We searched Wyoming shelters for small dogs all summer. We fell in love with a dachshund, but someone else adopted her before we could. We found dogs in Colorado shelters, but they didn’t adopt out of state.
My mom’s trusted breeder in Illinois happened to have four puppies available when I visited home in September. When I held Nola, she got scared by a sound from another puppy and burrowed her head into my chest with a wimper. I was sold.
My mom drove her as far as South Dakota, and I drove more than 600 miles each way to pick her up. On the ride back, I let her sit in the passenger seat. She climbed into my lap and stayed there until I had to get gas in Rapid City. She felt safe with me. And I didn’t feel so alone driving in the dark.
She’s taught me a few things in the short time she’s been here.

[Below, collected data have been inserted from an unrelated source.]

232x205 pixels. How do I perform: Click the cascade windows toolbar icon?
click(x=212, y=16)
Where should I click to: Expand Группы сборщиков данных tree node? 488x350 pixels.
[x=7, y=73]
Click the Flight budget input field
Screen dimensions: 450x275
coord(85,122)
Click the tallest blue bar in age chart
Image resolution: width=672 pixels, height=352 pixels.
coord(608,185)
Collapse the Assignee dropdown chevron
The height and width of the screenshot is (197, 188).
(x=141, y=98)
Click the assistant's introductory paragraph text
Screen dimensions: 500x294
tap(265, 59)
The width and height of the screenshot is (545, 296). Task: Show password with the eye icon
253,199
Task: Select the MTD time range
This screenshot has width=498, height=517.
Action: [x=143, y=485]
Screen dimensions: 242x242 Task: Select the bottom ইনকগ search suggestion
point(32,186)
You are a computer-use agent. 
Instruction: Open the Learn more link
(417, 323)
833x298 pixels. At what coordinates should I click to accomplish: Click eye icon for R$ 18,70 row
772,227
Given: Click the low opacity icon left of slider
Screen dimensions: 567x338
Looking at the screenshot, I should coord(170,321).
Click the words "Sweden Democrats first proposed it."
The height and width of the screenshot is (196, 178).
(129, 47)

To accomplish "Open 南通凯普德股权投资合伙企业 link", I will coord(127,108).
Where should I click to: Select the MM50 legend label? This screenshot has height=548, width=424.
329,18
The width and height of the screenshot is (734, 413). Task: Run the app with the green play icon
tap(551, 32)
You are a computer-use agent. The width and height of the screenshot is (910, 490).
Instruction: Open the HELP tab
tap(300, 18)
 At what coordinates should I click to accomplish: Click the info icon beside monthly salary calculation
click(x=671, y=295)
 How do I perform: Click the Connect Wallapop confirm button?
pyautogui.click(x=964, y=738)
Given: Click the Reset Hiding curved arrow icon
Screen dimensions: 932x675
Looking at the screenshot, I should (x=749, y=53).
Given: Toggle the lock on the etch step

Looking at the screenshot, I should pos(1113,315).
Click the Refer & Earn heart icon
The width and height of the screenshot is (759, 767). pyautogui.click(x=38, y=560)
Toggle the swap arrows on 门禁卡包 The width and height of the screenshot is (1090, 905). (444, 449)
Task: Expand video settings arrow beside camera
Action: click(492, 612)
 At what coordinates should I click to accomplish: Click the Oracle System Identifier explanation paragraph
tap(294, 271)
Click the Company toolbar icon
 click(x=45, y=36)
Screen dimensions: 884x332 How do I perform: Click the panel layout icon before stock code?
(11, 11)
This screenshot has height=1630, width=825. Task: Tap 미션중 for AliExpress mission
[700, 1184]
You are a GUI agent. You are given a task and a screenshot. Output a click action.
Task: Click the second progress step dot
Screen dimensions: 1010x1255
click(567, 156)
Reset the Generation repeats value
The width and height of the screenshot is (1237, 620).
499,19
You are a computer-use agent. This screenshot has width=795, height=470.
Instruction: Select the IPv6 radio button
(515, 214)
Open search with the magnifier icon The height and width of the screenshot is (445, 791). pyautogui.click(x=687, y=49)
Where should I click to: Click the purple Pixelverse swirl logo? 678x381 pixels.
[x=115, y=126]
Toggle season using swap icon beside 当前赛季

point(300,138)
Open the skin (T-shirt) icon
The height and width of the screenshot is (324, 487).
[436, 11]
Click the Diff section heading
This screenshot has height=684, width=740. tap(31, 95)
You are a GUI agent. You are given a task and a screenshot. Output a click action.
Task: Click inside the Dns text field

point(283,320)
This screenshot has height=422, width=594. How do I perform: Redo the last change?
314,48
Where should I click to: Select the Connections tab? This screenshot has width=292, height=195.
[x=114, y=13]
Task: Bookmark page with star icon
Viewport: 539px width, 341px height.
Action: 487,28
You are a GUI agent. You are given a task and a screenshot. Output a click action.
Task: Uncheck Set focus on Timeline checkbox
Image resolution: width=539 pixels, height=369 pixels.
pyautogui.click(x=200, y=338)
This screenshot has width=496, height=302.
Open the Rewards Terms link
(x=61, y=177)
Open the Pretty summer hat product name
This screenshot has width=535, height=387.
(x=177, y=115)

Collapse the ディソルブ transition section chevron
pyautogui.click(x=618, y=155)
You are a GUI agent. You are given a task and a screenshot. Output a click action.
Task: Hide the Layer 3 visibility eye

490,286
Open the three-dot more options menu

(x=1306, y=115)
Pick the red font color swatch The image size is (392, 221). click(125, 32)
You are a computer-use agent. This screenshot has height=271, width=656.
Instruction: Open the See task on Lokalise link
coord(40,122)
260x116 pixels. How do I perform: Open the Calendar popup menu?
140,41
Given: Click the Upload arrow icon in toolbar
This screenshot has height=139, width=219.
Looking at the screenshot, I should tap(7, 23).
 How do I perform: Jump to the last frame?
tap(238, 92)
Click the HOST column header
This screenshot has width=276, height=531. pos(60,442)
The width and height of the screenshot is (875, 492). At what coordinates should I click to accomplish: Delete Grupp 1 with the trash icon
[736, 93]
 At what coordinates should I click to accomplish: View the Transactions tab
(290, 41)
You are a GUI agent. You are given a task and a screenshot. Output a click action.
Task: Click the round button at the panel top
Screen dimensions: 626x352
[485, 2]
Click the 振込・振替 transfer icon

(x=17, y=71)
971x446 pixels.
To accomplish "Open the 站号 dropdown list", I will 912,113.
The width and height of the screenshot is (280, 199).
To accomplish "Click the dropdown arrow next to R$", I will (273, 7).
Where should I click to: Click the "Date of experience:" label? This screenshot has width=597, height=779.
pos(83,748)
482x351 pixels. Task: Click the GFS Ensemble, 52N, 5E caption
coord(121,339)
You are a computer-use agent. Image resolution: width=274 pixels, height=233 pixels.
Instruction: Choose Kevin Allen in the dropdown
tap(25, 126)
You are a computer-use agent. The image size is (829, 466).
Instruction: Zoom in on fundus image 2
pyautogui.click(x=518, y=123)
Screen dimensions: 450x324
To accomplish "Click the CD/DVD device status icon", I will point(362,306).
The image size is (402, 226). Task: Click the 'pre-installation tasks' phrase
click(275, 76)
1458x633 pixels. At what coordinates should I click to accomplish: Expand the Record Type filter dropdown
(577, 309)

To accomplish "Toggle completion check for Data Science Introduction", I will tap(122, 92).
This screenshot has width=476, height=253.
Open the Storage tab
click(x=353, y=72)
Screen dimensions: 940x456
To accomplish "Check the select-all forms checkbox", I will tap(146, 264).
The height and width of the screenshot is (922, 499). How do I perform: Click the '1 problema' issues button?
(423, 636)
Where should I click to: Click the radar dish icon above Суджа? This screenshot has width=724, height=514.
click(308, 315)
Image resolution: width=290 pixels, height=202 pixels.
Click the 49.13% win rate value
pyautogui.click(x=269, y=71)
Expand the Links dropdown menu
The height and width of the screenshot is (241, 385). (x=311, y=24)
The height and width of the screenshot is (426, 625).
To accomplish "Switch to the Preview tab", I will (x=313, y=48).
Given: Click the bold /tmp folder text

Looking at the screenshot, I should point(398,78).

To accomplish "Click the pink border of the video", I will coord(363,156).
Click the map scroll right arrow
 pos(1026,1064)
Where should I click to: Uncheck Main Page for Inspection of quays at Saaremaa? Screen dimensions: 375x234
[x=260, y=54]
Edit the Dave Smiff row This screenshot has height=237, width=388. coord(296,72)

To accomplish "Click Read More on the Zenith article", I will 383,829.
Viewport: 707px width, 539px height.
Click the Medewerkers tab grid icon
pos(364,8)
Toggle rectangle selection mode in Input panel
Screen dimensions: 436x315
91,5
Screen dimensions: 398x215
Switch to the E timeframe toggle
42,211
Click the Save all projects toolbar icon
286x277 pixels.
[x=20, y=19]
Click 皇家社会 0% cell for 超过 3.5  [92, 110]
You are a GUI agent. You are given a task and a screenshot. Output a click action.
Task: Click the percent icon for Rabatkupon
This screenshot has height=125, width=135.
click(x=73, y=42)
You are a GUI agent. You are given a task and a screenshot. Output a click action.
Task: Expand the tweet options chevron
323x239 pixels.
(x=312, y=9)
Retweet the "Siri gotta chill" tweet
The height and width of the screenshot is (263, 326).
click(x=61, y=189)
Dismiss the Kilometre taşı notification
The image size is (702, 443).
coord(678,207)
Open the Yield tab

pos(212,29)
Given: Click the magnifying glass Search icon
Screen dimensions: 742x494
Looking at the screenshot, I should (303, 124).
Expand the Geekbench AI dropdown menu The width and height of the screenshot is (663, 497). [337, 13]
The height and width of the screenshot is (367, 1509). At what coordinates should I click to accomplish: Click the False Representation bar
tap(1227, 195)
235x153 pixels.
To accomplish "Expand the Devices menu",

- Patience is something I work on every day. The dog has taken it to new levels. Nola turns into super-hyper puppy for about an hour every morning, and I feel like I’m at mile No. 10 of a half marathon with Josh.
- Confidence is built on a series of experiences. We’re working on her confidence to squat and do her business outside despite barking pitbulls, strong winds and strangers passing by on the sidewalk.
- Sometimes, we need a little help — even when we know we’ll succeed. Nola can get off the couch, but often she will sit on the end and whine for someone to pick her up and put her on the floor.